I don’t like the blogging format. I’m not a link and dump kinda guy. Filtering is a good thing, and time is the ultimate arbiter of worth, if one spends it wisely. The corollary to the idea that the wide open net fosters artisanal communication (that is, the combining of textual, visual, and aural means of expression - something that is more personal than either a phone call or an IM, or even a letter) is that not everything is worth the time to digest. A list of interesting things to see seems to me an ill-considered use of the blog, although such a beast is not without purpose.
There is a reason one draws attention to a new PDA, a new graphics card, a new event in the world. Implicit in such a list is the idea that the link poster found the item of interest, and therefore worth one’s time to see his likes. Such filtering works, but lacks polish. The links-page dooms the blogging format to remain forever fetal. Time is needed to allows reshaping of thoughts before publication.
Immediacy is thought to be the reason of being for the blog; I say it is uncensored expression. Fast is not good; I submit the United States presidential election of 2000. Having Ted Koppel or Tom Brokaw announce who received the Presidency lends such an aura of legitimacy it becomes difficult to counter. Without the declaration of a winner, it would be easier for both aggrieved parties to ask for a recount. The rush to break the story allowed the ‘winner’ to sit smugly and laugh at the cry baby, before letting the close count be allowed. Who knows, one may even think that the Florida Electoral Commission would have itself asked for a recount. The rush to be first by the television news is (although these mistakes are made also by print news) and was senseless.
Television is such a poor medium for information transfer that it really is unfair for me to carp. In addition to the need to be first, news anchors are beholden to not to the duty to report events faithfully, but to sell ad space. Television needs advertisements, and so are beholden to the need to attract sponsors. News is not necessarily, on television, to sell ads. Newspapers have a slightly different pressure; they need to attract sponsors but what they sell to ad-men is a ‘habit’. They are delivering some hundreds of thousands of readers who have a daily ritual of cracking open a stack of dirty, musty smelling paper to advertisers. (I attribute this insight into the difference between TV and print news to Leonard Koppett’s The Thinking Fan’s Guide to Baseball.) A depth of information must be provided, and accurately, in order to build a reader’s habit of reaching for that specific paper for news. In short, it is true that the print news provides longer details (but then are subject to the same pressures of attracting advertisers as any other medium.)

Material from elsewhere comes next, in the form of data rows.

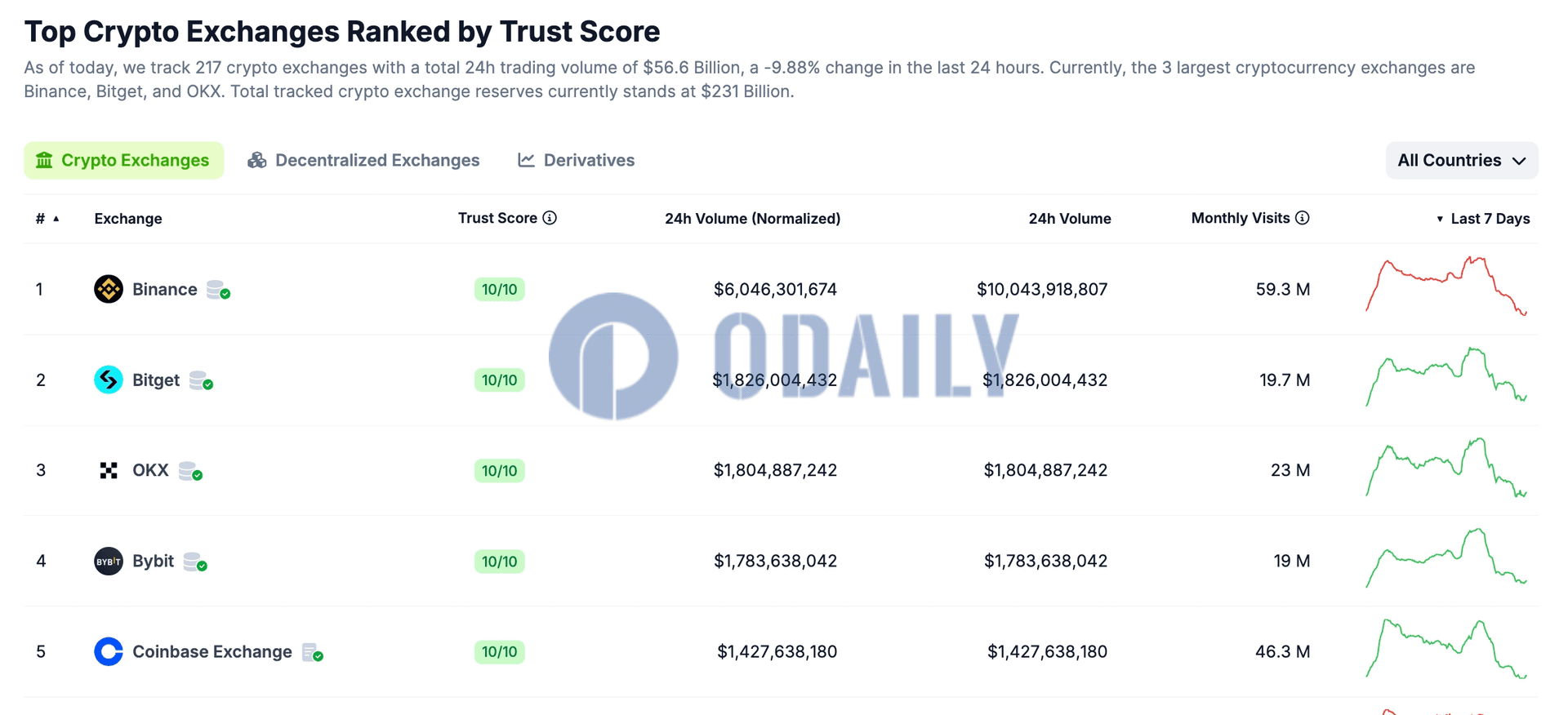The image size is (1568, 715).
Task: Open the Coinbase Exchange link
Action: coord(212,651)
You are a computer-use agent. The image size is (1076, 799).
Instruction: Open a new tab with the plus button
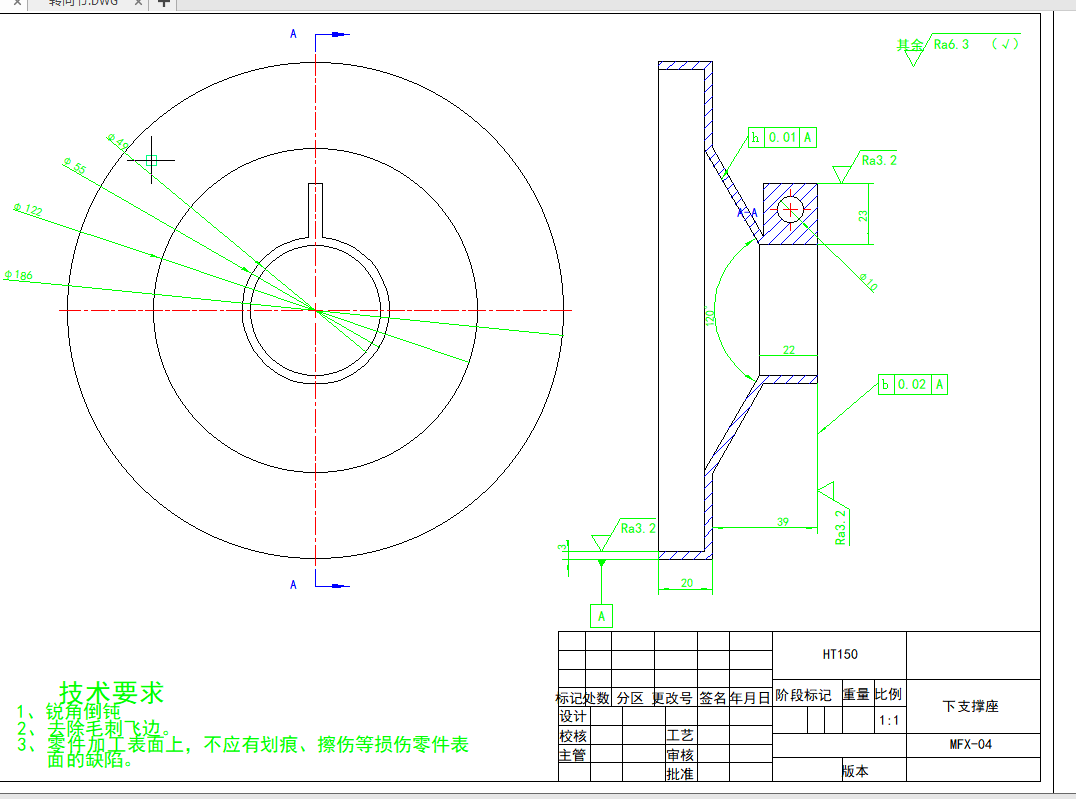(165, 3)
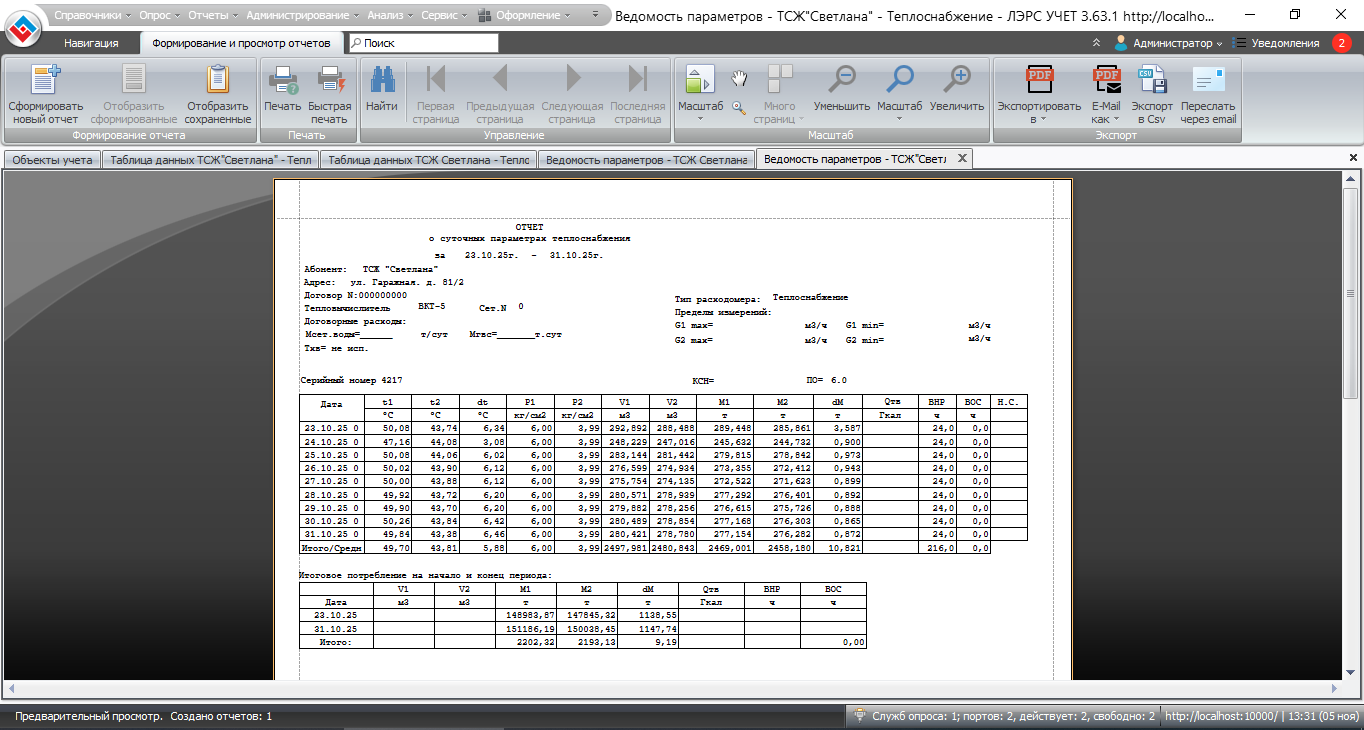This screenshot has width=1364, height=730.
Task: Open the 'Справочники' menu
Action: pyautogui.click(x=93, y=15)
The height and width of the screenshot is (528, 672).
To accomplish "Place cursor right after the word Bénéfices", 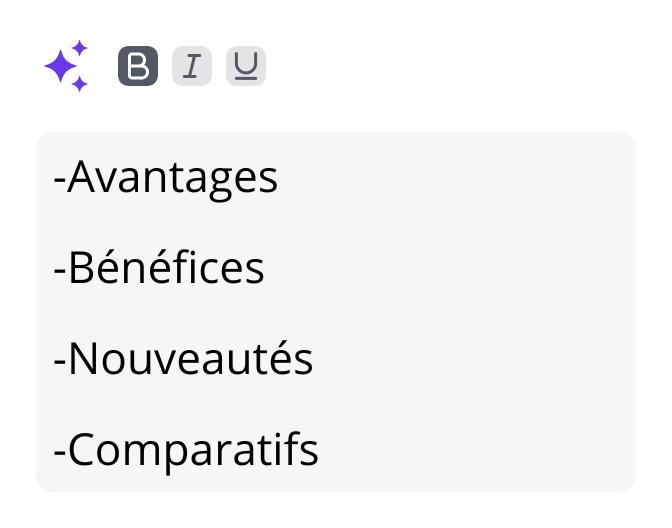I will [267, 268].
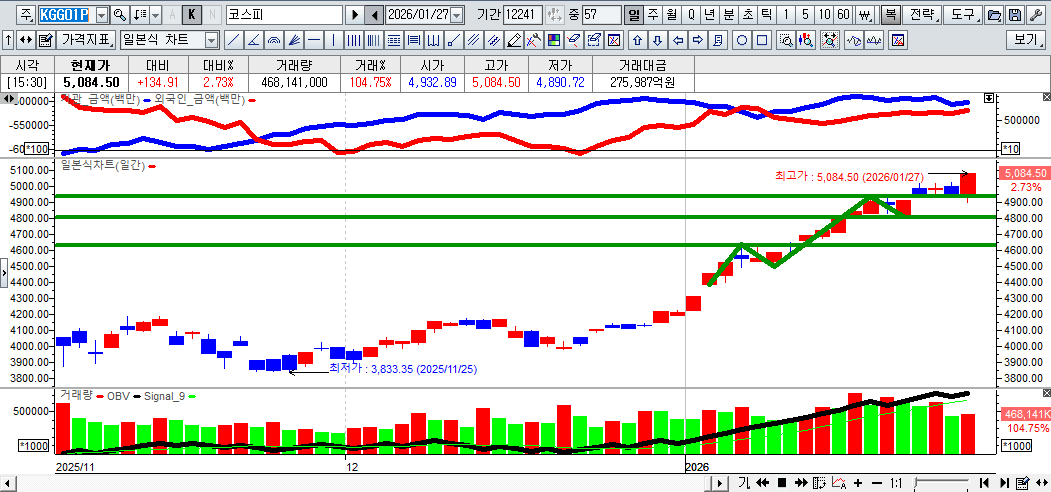Screen dimensions: 1051x492
Task: Click the 가격지표 button
Action: pos(86,40)
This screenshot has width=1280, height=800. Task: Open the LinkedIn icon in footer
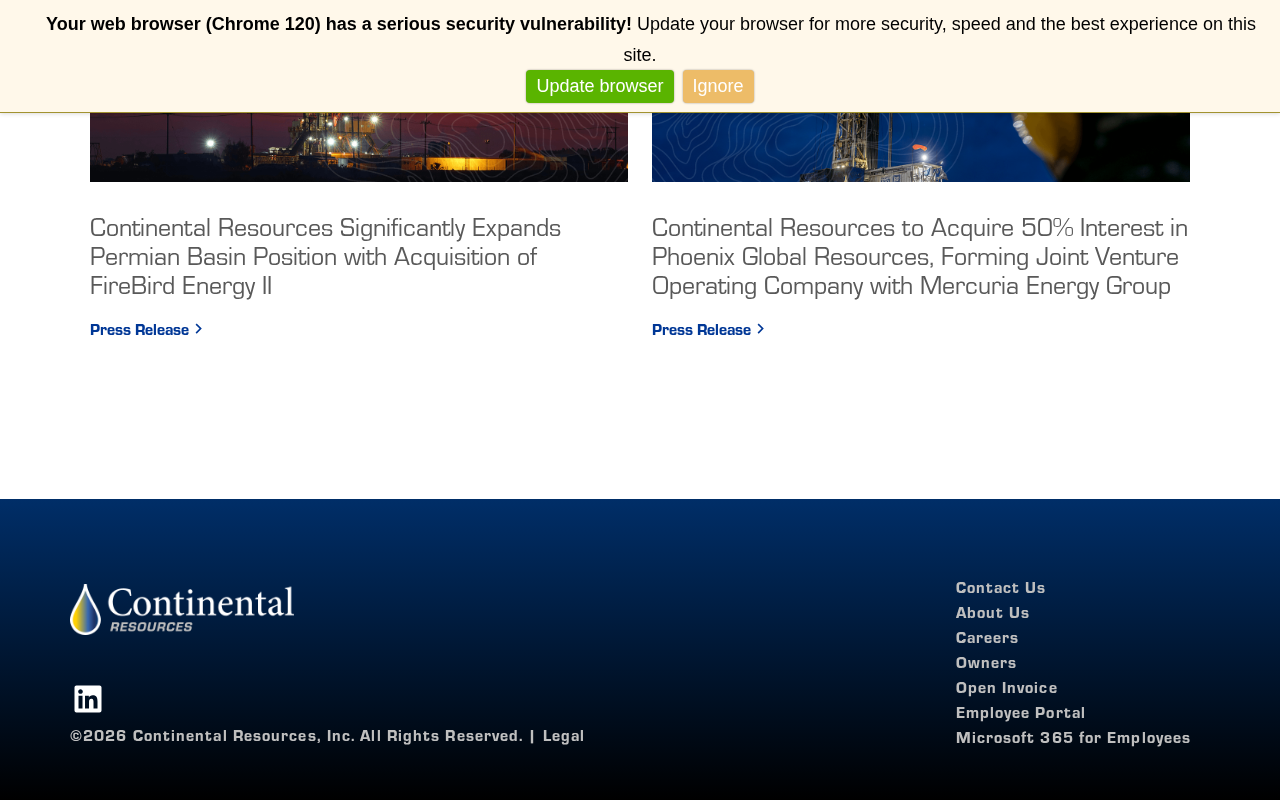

The blogger is freed from the need for sponsorship, and has no constraints aside from himself. This is why I think the true power of the blogging medium lies and depends on the individual’s power of discrimination and presentation. Having merely a page of links is not good enough. A caption for each link is still insufficient. What I expect is that not only must one react to received events, but he should seek it if not create them. Merely noting items of interest uses this resource poorly; the blog, more than any other medium, allows for meaning to be expressed. The impetus to such musings can still be driven by events, by those very items of interest. The business of blogging is to convince others to dwell on what the blogger feels is meaningful, and he convinces by being thoughtful, which needs time. The worst blogs are merely a storehouse of immediate tidbits oftrivia and consumer items.
So there is nothing left for me to do but do, to try post few links and write more essays. I suppose there is the need for filler and pacing. It seems pretentious to post a lengthy essay every few days; the day is short for me and for readers. I suppose as a stimulus to writing, posting links and a short anecdote is not the worst thing for a writer. It keeps the habit going, and does provide a small service. I just want to avoid becoming one-note blogger, as it were. For a good idea of the pacing I aim for and what a good blog should be, try Alex Ross’s. He’s the resident music critic for The New Yorker.